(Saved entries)
****************
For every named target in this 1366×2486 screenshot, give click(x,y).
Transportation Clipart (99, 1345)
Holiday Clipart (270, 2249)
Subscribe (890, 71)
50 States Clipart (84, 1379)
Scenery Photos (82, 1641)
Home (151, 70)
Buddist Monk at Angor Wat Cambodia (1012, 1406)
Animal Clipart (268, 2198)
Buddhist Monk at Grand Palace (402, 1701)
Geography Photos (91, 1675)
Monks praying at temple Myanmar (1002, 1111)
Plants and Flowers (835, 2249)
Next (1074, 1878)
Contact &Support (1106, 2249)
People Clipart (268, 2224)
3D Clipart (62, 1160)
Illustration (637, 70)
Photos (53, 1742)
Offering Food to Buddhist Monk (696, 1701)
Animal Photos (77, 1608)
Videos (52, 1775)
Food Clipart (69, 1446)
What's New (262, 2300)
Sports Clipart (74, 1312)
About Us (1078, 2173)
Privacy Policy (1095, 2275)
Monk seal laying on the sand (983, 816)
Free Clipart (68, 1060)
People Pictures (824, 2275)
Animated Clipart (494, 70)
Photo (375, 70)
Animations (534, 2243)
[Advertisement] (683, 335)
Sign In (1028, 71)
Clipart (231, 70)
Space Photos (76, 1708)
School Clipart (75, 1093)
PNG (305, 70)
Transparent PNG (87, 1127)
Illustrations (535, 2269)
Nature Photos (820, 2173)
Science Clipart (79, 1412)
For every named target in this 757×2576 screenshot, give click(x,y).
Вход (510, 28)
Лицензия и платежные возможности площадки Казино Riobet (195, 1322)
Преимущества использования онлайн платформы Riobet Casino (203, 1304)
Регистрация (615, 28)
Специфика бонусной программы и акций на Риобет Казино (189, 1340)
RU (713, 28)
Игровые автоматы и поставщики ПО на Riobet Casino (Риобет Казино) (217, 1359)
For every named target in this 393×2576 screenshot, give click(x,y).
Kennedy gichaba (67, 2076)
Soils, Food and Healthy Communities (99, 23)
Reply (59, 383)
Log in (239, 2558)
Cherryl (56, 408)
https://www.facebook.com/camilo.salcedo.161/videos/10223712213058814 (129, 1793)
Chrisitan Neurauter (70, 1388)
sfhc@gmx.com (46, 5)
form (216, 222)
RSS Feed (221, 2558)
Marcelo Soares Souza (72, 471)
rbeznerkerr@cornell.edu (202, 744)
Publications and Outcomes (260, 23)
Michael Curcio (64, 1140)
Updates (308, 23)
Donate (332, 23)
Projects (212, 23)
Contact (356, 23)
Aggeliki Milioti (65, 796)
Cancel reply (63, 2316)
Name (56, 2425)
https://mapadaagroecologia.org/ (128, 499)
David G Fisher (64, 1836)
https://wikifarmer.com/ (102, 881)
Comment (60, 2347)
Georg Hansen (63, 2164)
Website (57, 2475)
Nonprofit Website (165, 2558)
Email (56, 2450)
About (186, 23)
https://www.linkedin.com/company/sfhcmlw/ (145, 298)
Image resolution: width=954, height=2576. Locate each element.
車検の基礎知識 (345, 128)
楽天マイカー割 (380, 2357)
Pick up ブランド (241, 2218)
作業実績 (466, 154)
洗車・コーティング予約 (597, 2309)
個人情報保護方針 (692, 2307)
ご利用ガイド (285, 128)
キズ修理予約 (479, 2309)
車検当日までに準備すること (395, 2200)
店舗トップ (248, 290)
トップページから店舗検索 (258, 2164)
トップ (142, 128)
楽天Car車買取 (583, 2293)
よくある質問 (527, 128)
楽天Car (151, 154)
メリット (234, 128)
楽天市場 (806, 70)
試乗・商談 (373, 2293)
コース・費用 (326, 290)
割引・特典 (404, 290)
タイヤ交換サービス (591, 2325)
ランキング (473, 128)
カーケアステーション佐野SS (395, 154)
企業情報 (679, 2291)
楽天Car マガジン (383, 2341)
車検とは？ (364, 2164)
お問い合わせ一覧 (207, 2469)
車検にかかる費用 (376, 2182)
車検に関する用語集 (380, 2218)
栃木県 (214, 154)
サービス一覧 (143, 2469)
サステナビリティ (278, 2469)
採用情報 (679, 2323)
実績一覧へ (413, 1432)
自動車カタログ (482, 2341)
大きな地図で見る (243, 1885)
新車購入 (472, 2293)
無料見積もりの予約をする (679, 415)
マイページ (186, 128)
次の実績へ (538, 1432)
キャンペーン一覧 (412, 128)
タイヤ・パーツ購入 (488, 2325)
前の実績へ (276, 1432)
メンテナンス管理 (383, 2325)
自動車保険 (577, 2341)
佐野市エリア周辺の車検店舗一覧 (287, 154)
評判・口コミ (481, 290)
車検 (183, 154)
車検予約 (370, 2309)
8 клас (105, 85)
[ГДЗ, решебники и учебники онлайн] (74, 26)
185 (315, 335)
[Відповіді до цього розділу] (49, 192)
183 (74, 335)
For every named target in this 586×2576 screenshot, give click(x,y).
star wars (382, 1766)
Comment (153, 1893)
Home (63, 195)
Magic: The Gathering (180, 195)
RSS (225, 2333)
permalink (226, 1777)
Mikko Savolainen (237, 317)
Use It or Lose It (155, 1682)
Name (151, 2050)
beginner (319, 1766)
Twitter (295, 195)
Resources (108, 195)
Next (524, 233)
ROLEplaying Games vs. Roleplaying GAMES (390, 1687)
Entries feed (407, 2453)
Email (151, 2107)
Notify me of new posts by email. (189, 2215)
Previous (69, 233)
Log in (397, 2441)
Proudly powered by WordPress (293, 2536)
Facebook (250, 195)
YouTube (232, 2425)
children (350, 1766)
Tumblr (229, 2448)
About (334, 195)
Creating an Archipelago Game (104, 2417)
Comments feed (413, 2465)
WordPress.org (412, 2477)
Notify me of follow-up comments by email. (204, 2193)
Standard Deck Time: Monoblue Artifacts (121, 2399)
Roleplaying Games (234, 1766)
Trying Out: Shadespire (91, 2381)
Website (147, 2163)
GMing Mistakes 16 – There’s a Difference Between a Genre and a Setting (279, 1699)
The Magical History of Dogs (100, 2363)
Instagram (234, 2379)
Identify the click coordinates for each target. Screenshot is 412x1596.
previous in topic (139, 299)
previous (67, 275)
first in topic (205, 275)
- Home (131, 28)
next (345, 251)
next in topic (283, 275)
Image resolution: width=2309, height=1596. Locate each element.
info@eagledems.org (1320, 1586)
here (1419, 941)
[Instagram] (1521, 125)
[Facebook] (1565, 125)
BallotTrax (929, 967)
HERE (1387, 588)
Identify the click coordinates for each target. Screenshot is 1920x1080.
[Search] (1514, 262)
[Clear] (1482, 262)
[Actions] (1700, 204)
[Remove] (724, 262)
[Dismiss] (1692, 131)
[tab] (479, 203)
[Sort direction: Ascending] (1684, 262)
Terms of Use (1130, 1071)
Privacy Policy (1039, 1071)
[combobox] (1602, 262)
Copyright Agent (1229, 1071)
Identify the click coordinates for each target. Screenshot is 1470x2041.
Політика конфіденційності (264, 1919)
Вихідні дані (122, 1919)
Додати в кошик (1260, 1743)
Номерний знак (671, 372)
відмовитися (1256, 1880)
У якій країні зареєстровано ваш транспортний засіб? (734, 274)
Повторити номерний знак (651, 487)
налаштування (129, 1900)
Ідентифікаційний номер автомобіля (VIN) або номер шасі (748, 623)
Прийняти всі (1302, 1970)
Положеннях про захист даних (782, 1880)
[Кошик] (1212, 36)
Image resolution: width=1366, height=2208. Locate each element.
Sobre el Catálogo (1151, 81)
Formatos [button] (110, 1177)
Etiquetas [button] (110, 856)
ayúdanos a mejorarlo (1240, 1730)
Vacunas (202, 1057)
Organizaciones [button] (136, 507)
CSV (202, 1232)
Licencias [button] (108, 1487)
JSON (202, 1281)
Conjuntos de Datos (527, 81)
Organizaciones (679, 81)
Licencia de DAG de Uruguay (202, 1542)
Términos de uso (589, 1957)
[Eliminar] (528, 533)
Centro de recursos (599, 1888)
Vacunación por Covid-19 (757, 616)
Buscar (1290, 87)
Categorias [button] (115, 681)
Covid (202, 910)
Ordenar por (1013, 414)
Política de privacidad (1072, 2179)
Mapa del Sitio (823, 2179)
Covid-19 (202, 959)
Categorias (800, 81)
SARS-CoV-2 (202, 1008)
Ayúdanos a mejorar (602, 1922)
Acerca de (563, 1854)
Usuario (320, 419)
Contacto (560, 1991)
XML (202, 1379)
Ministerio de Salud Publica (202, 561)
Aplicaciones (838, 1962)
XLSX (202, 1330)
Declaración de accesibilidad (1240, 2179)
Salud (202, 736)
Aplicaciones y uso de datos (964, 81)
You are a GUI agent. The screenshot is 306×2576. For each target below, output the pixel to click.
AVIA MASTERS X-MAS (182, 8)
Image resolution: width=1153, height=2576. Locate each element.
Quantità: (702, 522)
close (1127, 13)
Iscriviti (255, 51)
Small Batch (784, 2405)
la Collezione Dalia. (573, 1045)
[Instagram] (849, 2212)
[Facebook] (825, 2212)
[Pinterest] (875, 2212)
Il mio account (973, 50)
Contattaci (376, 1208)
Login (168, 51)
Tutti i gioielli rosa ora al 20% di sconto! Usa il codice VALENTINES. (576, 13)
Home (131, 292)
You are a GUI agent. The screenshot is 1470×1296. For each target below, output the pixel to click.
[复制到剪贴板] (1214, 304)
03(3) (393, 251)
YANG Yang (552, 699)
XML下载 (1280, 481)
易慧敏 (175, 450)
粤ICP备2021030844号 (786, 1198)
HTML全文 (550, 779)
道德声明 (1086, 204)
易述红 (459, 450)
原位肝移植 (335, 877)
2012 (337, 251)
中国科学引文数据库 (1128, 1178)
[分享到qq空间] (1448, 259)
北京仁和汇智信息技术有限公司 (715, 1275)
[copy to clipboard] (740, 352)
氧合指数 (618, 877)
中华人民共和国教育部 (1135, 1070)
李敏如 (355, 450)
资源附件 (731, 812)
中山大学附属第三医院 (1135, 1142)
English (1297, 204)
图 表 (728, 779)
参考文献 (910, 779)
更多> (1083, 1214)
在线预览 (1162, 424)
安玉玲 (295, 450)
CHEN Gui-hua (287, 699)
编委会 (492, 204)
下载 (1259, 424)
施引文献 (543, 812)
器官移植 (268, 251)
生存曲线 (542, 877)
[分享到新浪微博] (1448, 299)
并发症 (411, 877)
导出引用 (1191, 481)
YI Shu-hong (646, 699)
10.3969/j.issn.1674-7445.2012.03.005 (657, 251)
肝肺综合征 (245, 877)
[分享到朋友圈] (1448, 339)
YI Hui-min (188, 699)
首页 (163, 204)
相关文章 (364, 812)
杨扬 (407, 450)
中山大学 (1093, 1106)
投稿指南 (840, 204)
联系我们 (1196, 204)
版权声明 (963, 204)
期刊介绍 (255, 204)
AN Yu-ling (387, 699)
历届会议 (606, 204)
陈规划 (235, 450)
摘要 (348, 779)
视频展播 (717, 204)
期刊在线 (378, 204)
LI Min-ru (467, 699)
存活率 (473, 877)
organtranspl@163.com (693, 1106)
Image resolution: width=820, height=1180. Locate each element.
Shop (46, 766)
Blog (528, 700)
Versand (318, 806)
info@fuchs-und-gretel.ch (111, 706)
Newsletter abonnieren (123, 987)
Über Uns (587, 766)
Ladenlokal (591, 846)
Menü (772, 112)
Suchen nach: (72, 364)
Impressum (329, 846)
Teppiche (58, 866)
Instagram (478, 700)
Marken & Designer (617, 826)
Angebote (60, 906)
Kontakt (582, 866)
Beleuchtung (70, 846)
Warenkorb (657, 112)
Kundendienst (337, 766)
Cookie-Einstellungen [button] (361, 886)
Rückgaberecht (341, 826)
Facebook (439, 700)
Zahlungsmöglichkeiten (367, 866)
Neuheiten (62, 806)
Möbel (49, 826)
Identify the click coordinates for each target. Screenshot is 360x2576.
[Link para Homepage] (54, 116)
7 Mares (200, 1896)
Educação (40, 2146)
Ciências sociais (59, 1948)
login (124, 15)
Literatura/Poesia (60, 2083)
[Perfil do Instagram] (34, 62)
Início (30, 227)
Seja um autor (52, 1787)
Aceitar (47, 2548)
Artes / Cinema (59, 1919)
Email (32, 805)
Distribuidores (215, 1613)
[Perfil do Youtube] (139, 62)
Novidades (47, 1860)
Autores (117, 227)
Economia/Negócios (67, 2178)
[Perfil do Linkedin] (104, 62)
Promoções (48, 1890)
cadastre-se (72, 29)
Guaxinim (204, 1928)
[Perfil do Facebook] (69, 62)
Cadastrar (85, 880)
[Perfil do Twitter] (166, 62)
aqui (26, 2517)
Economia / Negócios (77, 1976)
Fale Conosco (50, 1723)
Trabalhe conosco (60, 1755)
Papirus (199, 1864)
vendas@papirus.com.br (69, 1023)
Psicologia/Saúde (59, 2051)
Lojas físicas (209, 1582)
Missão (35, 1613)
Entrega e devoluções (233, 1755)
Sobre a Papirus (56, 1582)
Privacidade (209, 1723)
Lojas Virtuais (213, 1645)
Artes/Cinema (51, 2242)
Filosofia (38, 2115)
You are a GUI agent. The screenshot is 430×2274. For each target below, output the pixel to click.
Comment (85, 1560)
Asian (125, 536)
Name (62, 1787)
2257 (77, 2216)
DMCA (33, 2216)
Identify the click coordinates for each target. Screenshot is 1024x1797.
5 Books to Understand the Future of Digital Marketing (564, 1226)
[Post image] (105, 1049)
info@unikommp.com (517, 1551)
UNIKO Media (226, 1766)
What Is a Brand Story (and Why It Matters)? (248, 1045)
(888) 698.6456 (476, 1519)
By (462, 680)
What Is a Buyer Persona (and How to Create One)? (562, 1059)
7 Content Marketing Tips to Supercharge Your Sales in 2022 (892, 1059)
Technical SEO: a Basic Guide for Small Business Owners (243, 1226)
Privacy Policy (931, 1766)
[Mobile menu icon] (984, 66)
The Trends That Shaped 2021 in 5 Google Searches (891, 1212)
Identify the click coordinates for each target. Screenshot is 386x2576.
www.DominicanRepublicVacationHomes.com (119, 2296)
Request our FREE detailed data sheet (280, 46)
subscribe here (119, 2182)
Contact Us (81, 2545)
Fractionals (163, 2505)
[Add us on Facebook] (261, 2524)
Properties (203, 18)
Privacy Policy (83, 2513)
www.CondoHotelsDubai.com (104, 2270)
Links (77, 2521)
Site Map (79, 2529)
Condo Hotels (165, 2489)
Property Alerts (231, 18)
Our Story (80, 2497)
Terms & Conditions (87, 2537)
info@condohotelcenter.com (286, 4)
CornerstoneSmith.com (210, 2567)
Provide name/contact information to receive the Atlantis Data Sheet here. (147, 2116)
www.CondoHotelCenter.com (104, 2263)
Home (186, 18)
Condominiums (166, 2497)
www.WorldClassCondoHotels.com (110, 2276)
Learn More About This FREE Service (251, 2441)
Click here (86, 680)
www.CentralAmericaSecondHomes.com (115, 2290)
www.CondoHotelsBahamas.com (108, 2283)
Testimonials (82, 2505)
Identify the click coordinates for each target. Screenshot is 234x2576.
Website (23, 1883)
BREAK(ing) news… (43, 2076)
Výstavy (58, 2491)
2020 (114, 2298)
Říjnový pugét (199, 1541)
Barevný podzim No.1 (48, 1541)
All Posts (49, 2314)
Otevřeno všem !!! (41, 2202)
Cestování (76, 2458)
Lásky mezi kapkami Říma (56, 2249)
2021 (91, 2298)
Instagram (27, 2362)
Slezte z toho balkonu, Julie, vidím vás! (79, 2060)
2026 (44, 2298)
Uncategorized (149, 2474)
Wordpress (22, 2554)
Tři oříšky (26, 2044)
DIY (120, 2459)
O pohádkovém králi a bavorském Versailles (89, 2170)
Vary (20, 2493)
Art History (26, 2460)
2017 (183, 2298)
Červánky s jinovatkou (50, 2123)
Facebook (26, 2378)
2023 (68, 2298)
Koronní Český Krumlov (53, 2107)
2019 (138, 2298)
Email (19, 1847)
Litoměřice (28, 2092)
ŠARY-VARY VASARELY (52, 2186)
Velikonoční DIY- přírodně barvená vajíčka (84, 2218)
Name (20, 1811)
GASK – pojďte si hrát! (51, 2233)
****************
### Exercise requirements:
Would you print, exactly as written, every line above from the one holding "Notify me of new posts by email. (189, 2215)" through the one holding "Roleplaying Games (234, 1766)", with both included and no other lines?

### Task output:
Notify me of new posts by email. (189, 2215)
Previous (69, 233)
Log in (397, 2441)
Proudly powered by WordPress (293, 2536)
Facebook (250, 195)
YouTube (232, 2425)
children (350, 1766)
Tumblr (229, 2448)
About (334, 195)
Creating an Archipelago Game (104, 2417)
Comments feed (413, 2465)
WordPress.org (412, 2477)
Notify me of follow-up comments by email. (204, 2193)
Standard Deck Time: Monoblue Artifacts (121, 2399)
Roleplaying Games (234, 1766)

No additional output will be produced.